Death: As Rubin writes, "verbatim recall" without literacy just means no one notices the changes. What lasts over time aren't the most brilliant and original performances, but what's transmittable. "Oral traditions maximize memorability so that information can be stored without external memory aids for long periods of time. The cost of maximizing mnemonic efficiency, however, is in not maximizing for other purposes."
Recording changes everything. Once performance becomes artifact, it remains fixed while social context flows around it, prods, tastes, absorbs, mimics , rejects it, returns.... What was only knowable as forest becomes a collection of trees, and genre becomes the unsteadier partner in this dance.

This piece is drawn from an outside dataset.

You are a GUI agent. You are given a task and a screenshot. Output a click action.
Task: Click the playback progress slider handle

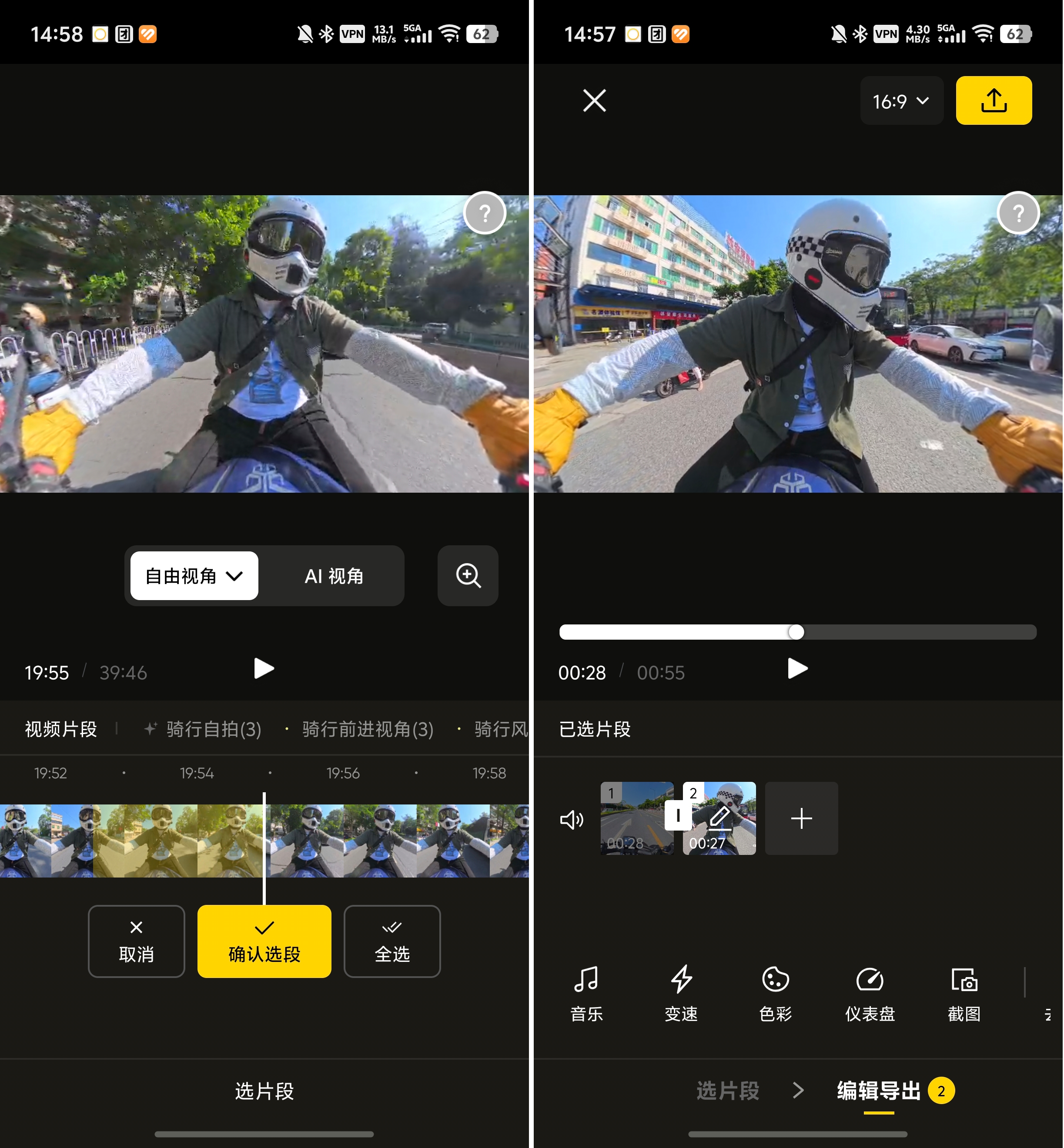796,632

[Shift to Jon-Stewart-end-of-interview voice:] The book is in print, in paperback. The bibliography is eclectic and deep; the endnotes hold sweet marrow. I guess I could find something to grouse about, but I don't really feel like it. If you're the author and want to know what some shlub thinks of something you wrote over a decade ago, drop me a line.
Comments
You might look at, for example, Bruce Jackson “Get Your Ass in the Water and Swim Like Me", Harvard 1972 (and recently re-issued in paperback). It’s a collection of toasts, oral epics in an Afro-American tradition. Jackson has many versions of the same toast, so you can see what elements are constant in the tradition, and what are up to the skills of the particular performer. The book also contains a CD containing recordings of the various toasts.

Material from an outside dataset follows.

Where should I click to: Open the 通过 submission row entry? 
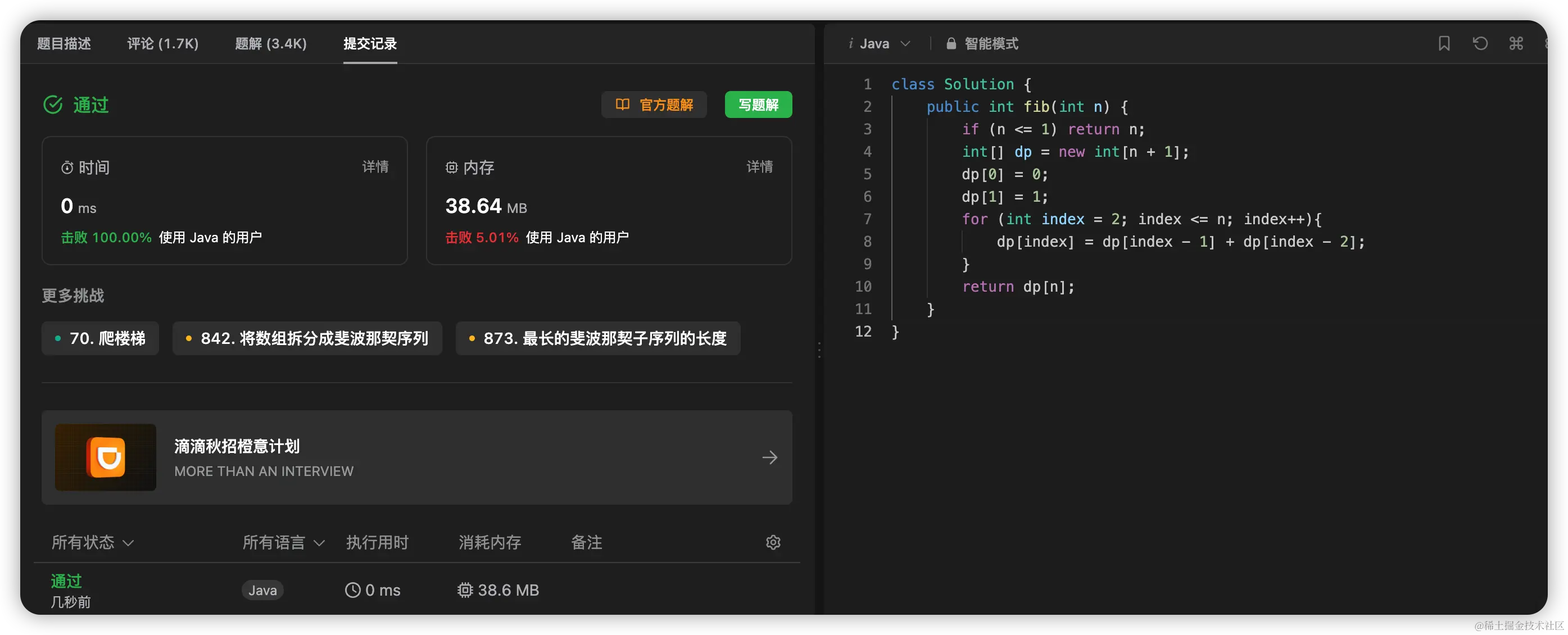point(66,582)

I don’t remembert Rubin as saying much of anything about evolution; it’s pretty much cognitive psychology all the way—at least as I remember it (I read around in it a few years ago). But of course, “what’s transmittable” is absolutely critical. If there is to be anything at all to “culture” it must be stable; that is to say, it must be reliably transmittable. Only when that has been achieved does it make sense to consider transmission with (systematic) variation.
You might also look at:
Whitehouse, H. (2000). Arguments and Icons: Divergent Modes of Religiosity Oxford, Oxford University Press.
It’s about distinctly different socio-technical means of reconstituting religious ceremony from one occasion to the next.
Maybe your post should have been called - ‘Genrification - or - Here comes the neighborhood’.
Thanks for the Bruce Jackson tip, Bill. I’ve wanted a copy of that book a long while but didn’t realize it’d been reissued. With a CD, too! Can’t wait to do some compare-and-contrast between that “Titanic” and Snatch & The Poontangs’ “Hey, Shine”....
And you remember correctly: The “evolution” label is mine, not Rubin’s. I just thought it was amusing that the one person I’ve read lately who’d earned the right to throw it around chose not to.
I studied with Jackson in graduate school.
Don’t know anything about Snatch, but you should check out Rudy Ray Moore:
He recorded lots of those rhymes some time ago, long enough ago that the parents of many hip-hoppers could pick up his records. “Shine” is particularly germane in this post-Katrina world. Here’s a transcription of a version recorded in New Orleans:
It’s quite a remarkable little critique of (white) technological arrogance.
I’ve checked out Rudy Ray Moore myself, but it’s always a good idea to get his name out there.
To do something that would make Rudy Ray Moore want to check out me, though—what a dream....
“Snatch & the Poontangs” were the Johnny Otis Show under a nom de plaisir. Illegal MP3s available from the usual sources.